On November 2, 1998, The NewsHour with Jim Lehrer ran a feature on this topic, reporting that, "according to an article in an upcoming issue of the journal Nature, DNA analysis shows that Jefferson almost certainly fathered at least one of Sally Hemings' children, her last son, Eston." Ellis, who was interviewed during this broadcast, said that he had revised his opinion due to this new evidence:
It's not so much a change of heart, but this is really new evidence. And it—prior to this evidence, I think it was a very difficult case to know and circumstantial on both sides, and, in part, because I got it wrong, I think I want to step forward and say this new evidence constitutes, well, evidence beyond any reasonable doubt that Jefferson had a longstanding sexual relationship with Sally Hemings. Even though the match is only with one of the Hemings' descendants, Eston Hemings, it's inconceivable that Jefferson, who was 65 when Eston was born, would have made a one-night stand here. I think this is a longstanding relationship. When it began and what the character of the relationship is we probably can't know easily or at all. But it was, without question, an enduring one.

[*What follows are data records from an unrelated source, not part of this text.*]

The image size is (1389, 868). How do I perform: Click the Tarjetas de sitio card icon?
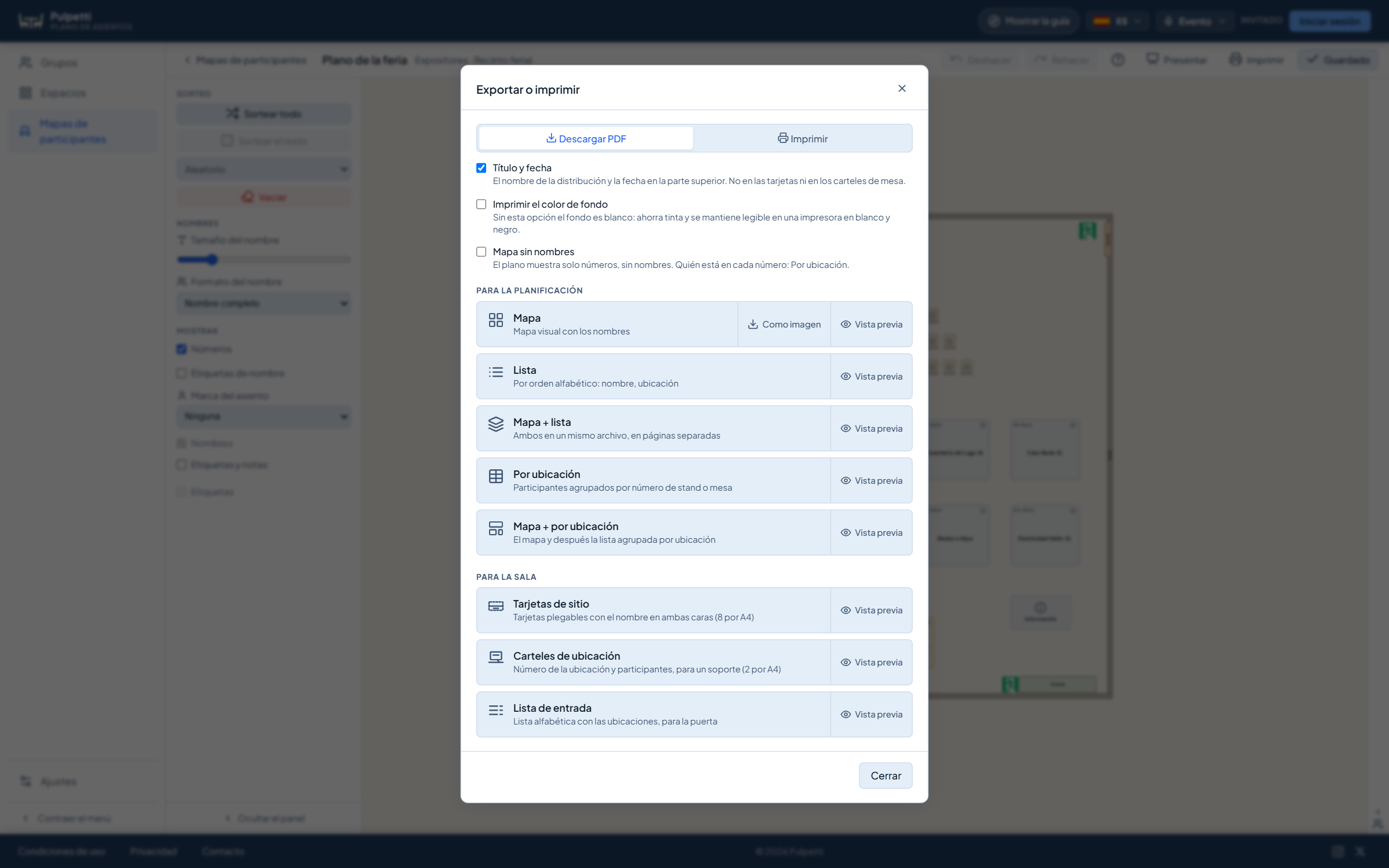tap(495, 606)
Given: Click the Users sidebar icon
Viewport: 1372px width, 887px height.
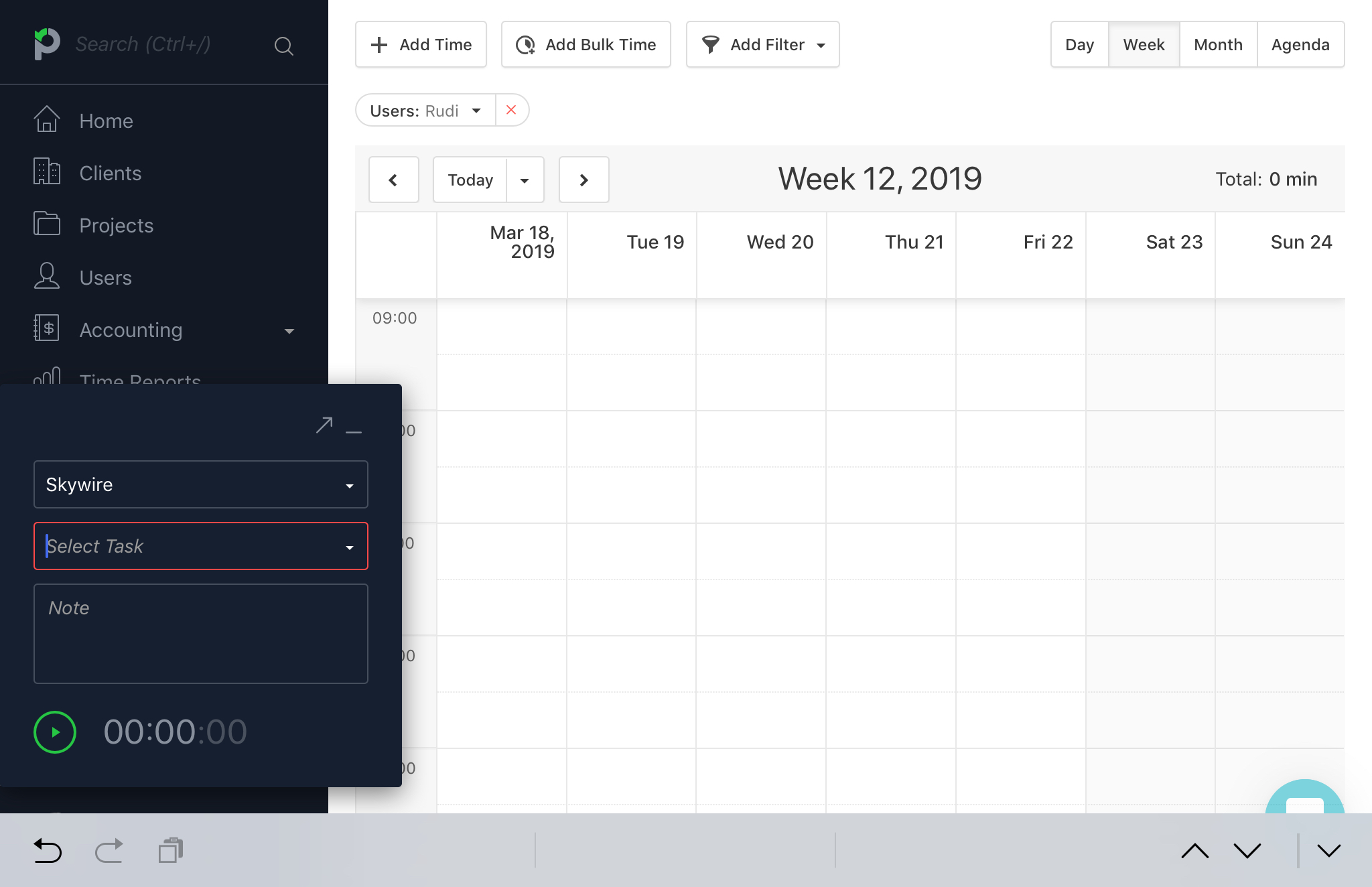Looking at the screenshot, I should (46, 278).
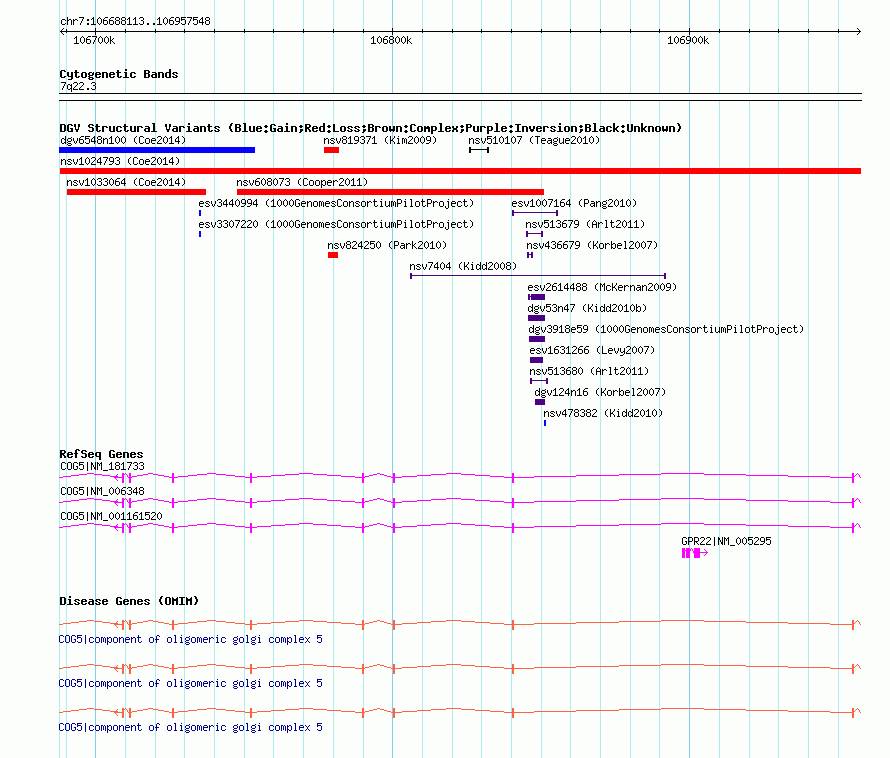Click the red nsv1033064 variant bar
Viewport: 890px width, 758px height.
136,192
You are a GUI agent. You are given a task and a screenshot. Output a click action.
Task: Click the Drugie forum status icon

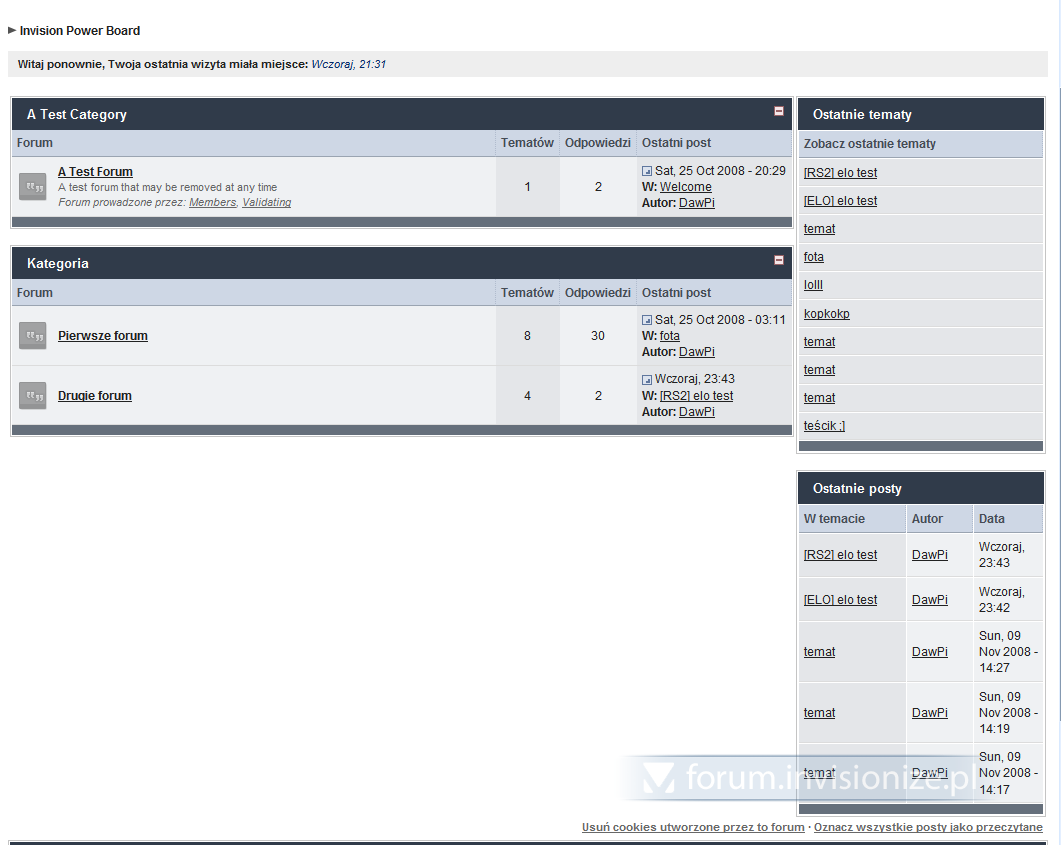(33, 396)

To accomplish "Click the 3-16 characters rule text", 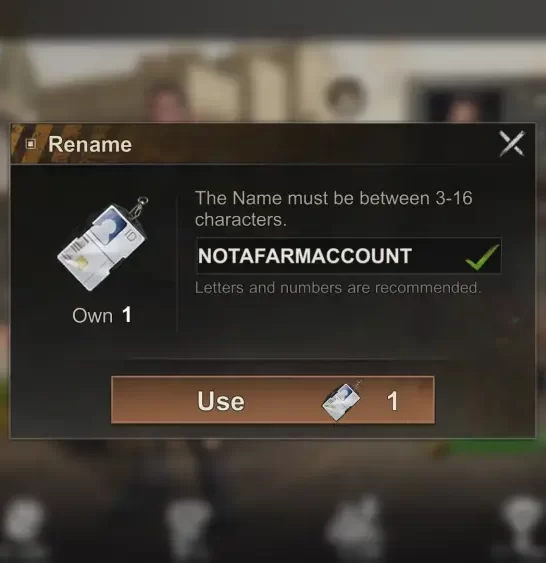I will point(333,209).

He noted, "In the wake of the DNA revelations, an already-clear pattern of denial in Jefferson's life is deepened and darkened." After the results of the DNA testing, Ellis published essays coauthored with the geneticist Eric S. Lander in Nature and U.S. News & World Report. Ellis said, "As one who had suggested that we could not know the truth, I felt a special obligation to take the lead when the DNA evidence finally made the truth available."
In 2001 Ellis took students on a field trip to Monticello to survey the response of visitors to the results of the DNA tests. They found that "eighty percent of those polled were unmoved by findings they'd assumed all along were fact ... scholars not the public, it turned out, were the ones taken by surprise."

Ellis' revised position confirmed that of the late UCLA professor of history, Fawn Brodie. She had publicized new evidence for this relationship in her 1974 biography, Thomas Jefferson: An Intimate History, by noting that Jefferson was always at Monticello during Hemings' conception times for her children, and she never conceived when he was not there.